**Stored data entries**
---*---

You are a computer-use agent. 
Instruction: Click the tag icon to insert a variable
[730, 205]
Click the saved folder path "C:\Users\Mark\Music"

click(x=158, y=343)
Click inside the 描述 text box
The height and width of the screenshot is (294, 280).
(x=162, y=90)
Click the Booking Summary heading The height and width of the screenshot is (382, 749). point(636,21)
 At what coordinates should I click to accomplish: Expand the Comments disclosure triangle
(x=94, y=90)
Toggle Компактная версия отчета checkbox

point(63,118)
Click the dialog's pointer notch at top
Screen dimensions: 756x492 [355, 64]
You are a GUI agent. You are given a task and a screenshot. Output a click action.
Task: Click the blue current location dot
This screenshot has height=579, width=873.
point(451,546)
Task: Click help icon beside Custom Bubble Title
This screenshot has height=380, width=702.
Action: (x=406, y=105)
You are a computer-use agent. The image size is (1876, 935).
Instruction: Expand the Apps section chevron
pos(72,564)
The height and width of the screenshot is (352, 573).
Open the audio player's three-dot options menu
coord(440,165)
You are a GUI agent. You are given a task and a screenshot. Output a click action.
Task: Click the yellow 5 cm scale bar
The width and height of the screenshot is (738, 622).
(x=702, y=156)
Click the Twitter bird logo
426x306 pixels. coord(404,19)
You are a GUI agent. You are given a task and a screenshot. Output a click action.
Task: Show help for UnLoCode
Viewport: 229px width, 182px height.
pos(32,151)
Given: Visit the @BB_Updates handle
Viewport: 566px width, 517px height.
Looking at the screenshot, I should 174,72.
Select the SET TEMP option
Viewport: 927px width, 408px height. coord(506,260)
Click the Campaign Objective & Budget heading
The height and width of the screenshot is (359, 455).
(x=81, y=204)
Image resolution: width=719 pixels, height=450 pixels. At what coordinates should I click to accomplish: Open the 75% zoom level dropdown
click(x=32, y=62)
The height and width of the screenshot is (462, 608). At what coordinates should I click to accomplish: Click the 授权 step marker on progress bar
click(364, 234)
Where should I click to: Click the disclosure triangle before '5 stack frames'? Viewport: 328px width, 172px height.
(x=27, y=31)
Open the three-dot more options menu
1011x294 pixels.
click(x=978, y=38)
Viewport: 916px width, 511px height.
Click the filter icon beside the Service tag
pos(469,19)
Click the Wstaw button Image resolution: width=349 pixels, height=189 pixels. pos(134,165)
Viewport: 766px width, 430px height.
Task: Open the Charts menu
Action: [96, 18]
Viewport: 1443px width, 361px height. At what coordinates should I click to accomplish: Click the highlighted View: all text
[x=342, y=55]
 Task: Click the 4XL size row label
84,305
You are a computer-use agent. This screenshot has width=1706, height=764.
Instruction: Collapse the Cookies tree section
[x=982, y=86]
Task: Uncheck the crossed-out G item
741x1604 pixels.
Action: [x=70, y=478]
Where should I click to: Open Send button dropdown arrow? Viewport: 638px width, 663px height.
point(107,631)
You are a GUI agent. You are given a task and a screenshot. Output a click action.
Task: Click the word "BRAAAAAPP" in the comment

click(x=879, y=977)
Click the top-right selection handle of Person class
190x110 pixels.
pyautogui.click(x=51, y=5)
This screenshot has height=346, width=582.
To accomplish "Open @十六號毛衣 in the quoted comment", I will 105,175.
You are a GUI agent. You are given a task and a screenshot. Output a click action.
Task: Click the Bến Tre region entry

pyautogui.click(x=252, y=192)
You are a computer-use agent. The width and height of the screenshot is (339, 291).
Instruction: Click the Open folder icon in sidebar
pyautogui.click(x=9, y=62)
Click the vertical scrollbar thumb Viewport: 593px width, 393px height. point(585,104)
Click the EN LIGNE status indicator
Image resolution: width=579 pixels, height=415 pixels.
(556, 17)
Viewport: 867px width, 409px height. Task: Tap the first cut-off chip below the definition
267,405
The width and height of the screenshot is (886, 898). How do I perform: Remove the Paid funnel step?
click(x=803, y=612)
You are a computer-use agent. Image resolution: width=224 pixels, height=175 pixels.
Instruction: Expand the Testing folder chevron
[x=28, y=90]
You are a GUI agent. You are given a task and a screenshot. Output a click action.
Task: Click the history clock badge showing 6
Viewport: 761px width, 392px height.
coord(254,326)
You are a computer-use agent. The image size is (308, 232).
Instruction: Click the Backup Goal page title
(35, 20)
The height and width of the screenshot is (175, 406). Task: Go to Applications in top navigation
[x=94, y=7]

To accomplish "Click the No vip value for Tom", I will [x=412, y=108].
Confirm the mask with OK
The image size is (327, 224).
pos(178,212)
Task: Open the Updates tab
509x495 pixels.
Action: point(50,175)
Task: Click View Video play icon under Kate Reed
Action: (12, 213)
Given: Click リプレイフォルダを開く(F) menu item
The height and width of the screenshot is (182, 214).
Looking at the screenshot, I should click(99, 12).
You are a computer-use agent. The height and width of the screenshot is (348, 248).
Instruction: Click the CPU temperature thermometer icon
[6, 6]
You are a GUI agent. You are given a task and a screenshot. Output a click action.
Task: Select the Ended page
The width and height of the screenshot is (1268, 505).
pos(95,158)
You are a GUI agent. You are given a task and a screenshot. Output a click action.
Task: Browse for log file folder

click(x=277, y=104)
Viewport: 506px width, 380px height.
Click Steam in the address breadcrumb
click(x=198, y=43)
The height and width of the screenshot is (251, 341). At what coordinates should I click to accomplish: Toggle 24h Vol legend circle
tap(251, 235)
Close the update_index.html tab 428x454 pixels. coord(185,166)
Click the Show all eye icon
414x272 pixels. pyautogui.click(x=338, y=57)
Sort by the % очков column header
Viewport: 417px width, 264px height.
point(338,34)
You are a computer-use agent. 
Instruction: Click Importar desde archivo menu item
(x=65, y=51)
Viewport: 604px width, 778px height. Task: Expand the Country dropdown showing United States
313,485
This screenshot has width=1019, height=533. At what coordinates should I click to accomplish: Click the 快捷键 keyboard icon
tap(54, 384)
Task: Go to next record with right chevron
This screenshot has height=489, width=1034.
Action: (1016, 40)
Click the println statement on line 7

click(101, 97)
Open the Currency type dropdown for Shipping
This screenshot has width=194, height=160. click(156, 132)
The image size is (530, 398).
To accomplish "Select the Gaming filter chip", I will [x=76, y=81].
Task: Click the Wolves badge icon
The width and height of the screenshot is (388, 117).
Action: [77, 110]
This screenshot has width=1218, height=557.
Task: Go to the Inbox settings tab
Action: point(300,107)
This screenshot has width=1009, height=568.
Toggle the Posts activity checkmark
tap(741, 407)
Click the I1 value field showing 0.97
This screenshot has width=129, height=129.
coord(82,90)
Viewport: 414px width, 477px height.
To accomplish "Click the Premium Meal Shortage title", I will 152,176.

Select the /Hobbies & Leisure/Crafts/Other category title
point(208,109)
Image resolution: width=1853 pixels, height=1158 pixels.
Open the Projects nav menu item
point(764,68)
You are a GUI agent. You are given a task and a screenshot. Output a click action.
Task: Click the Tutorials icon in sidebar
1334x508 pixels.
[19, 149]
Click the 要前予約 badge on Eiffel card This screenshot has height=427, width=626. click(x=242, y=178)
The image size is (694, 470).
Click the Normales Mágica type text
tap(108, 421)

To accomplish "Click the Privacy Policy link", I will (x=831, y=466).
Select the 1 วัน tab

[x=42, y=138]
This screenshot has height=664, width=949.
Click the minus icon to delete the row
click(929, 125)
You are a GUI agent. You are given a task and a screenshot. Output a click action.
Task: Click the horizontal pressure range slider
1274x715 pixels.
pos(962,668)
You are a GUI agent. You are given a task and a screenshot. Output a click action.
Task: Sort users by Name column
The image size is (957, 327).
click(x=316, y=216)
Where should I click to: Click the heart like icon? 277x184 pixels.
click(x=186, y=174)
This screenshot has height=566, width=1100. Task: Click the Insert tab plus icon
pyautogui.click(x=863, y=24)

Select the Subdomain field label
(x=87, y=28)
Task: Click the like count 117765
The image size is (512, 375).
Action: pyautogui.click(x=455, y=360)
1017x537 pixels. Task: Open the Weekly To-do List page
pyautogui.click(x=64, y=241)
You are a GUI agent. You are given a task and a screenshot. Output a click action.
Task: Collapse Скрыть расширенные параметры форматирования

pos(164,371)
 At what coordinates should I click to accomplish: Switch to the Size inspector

---*---

**Exercise goal**
If a line in the records contains the word "help", copy it.

**Task response**
Task: Click help icon beside Custom Bubble Title
Task: Show help for UnLoCode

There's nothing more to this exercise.